Mains Paper 2: Polity | Structure, organization & functioning of the Executive & the Judiciary
From the UPSC perspective, the following things are important:
Prelims level: Right to Self-Defence
Mains level: Expanded scope of the aforesaid right
- The right to self-defence extends not only to one’s own body but to protect the person and property of another; the Supreme Court has interpreted the provisions of the Indian Penal Code (IPC).
- The court acquitted a forest ranger, who was jailed for shooting an alleged sandalwood smuggler in 1988.
Key points of SC ruling
- The court observed that the right of private defence extends not only to “the defence of one’s own body against any offence affecting the human body but also to defend the body of any other person.
- The right also embraces the protection of property, whether one’s own or another person’s, against certain specified offences, namely, theft, robbery, mischief and criminal trespass.

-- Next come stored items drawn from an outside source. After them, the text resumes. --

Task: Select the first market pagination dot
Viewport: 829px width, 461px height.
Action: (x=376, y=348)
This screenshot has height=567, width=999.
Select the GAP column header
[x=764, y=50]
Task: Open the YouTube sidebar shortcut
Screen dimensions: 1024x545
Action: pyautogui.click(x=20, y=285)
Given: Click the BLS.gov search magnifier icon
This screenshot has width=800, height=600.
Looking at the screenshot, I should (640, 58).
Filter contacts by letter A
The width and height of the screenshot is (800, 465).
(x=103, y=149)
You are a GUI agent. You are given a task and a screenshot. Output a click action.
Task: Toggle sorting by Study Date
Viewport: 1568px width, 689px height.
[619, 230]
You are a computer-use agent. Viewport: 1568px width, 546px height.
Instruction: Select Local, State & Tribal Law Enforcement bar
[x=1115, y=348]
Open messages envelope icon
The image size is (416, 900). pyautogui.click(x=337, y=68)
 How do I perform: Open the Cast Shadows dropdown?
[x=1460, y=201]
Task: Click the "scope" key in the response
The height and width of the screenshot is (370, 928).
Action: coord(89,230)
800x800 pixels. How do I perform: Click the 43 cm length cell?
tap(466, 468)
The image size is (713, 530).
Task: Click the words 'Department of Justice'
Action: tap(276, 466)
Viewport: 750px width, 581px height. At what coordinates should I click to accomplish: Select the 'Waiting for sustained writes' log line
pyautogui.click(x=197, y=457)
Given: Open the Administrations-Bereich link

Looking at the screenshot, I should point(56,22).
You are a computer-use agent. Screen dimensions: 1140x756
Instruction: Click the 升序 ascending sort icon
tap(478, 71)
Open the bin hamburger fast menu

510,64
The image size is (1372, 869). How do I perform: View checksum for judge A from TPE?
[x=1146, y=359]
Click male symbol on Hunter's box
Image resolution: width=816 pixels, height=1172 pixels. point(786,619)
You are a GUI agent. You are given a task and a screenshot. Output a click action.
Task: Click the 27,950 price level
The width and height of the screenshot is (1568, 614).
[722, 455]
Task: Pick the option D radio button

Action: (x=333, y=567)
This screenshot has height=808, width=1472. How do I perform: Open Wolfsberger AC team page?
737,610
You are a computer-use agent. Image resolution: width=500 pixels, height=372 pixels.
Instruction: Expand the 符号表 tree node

- The court explained that the right does not arise if there is time to have recourse to the protection of the public authorities. Nor does it extend to the infliction of more harm than is necessary.
- When death is caused, the person exercising the right of self-defence must be under reasonable apprehension of death, or grievous hurt, to himself or to those whom he is protecting, the court explained.
Right to Self-defence
- Sections 96 to 106 of the IPC deals with the right to private defence.
- It is not necessary that there should be an actual commission of the offence in order to give rise to the right of private defence.
- A person who faces imminent and reasonable danger of losing his life or limb may in an exercise of self-defence inflict any harm even extending to death on his assailant either when the assault is attempted or directly threatened.
- It is enough if the accused apprehends that such an offence is contemplated and it is likely to be committed if the right of private defence is not exercised, the court ruled.